Your instructions:
Pictures stay out of the copy. Retype exactly, and only, the lines from the one containing "Screen dimensions: 895x594" through the end of the listing below.

Provided information:
==========
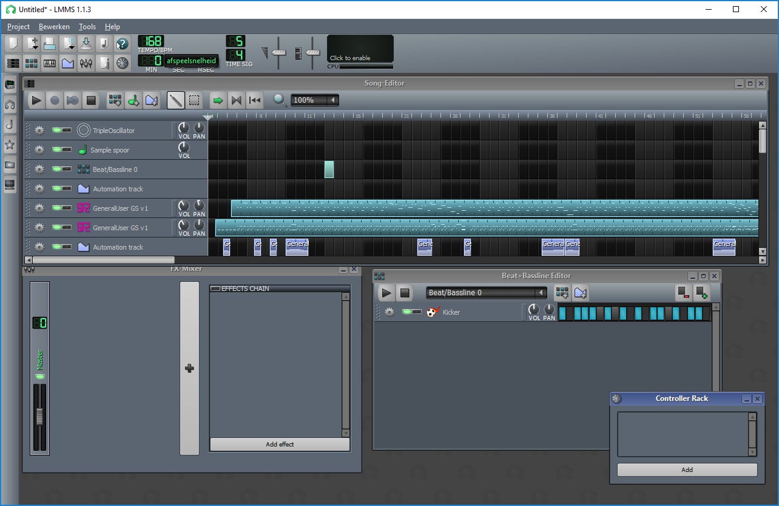Open the Song-Editor zoom 100% dropdown
Image resolution: width=779 pixels, height=506 pixels.
click(314, 100)
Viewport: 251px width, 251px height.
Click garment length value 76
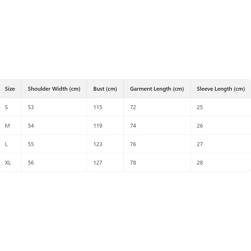(133, 144)
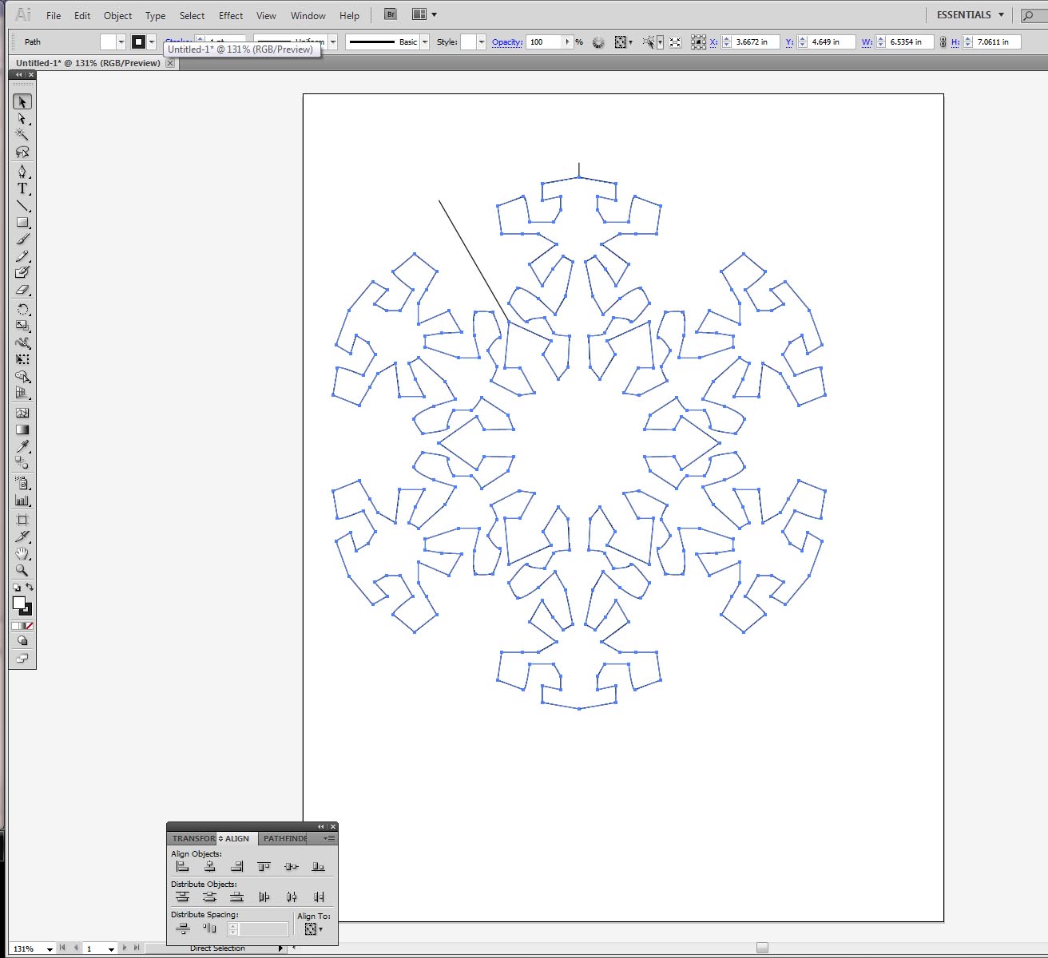Image resolution: width=1048 pixels, height=958 pixels.
Task: Switch to the PATHFINDER tab
Action: pos(284,838)
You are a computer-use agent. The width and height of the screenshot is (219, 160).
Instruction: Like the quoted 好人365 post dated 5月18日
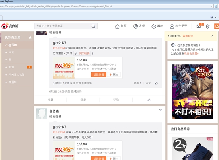pos(156,83)
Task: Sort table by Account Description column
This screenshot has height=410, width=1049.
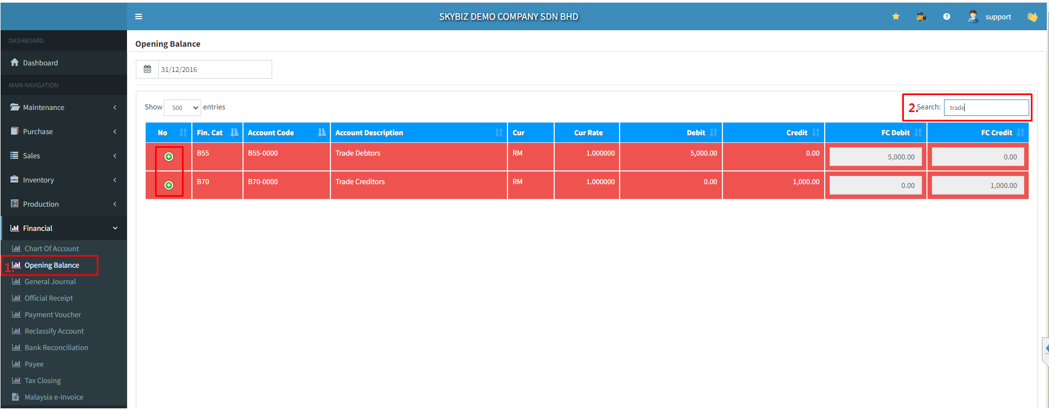Action: 418,132
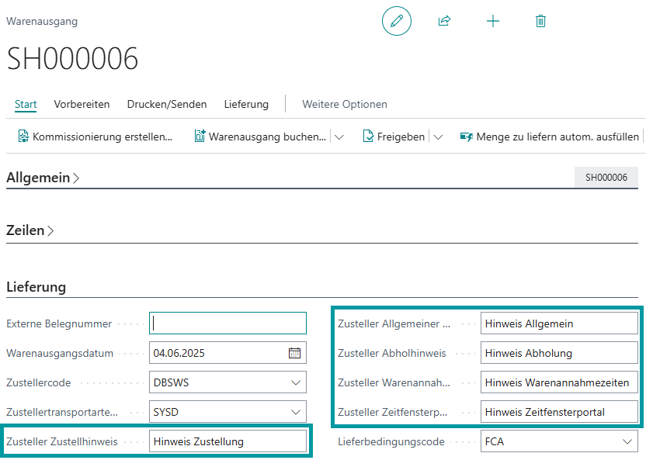Switch to the Vorbereiten tab
Screen dimensions: 646x460
tap(82, 104)
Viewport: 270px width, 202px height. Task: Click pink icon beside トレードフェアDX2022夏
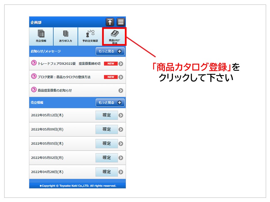[34, 63]
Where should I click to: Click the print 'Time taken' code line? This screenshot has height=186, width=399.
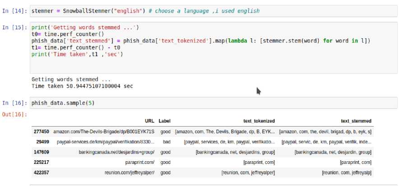(77, 54)

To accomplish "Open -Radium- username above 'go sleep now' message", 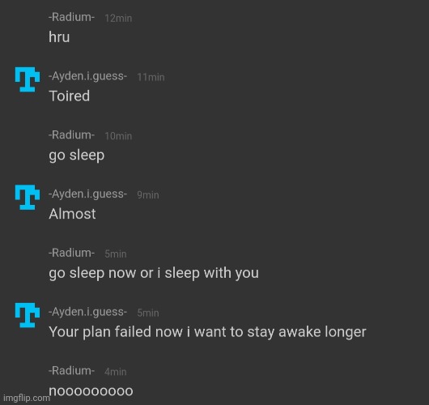I will (72, 253).
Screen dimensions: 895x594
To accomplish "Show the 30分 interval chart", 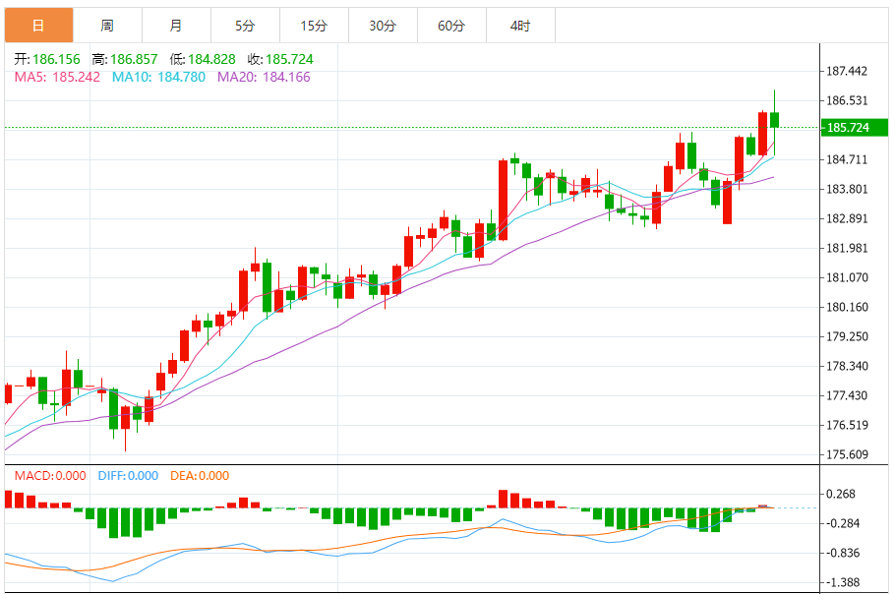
==========
Your solution:
Screen dimensions: 895x594
To accomplish "Show the 30分 interval chart", 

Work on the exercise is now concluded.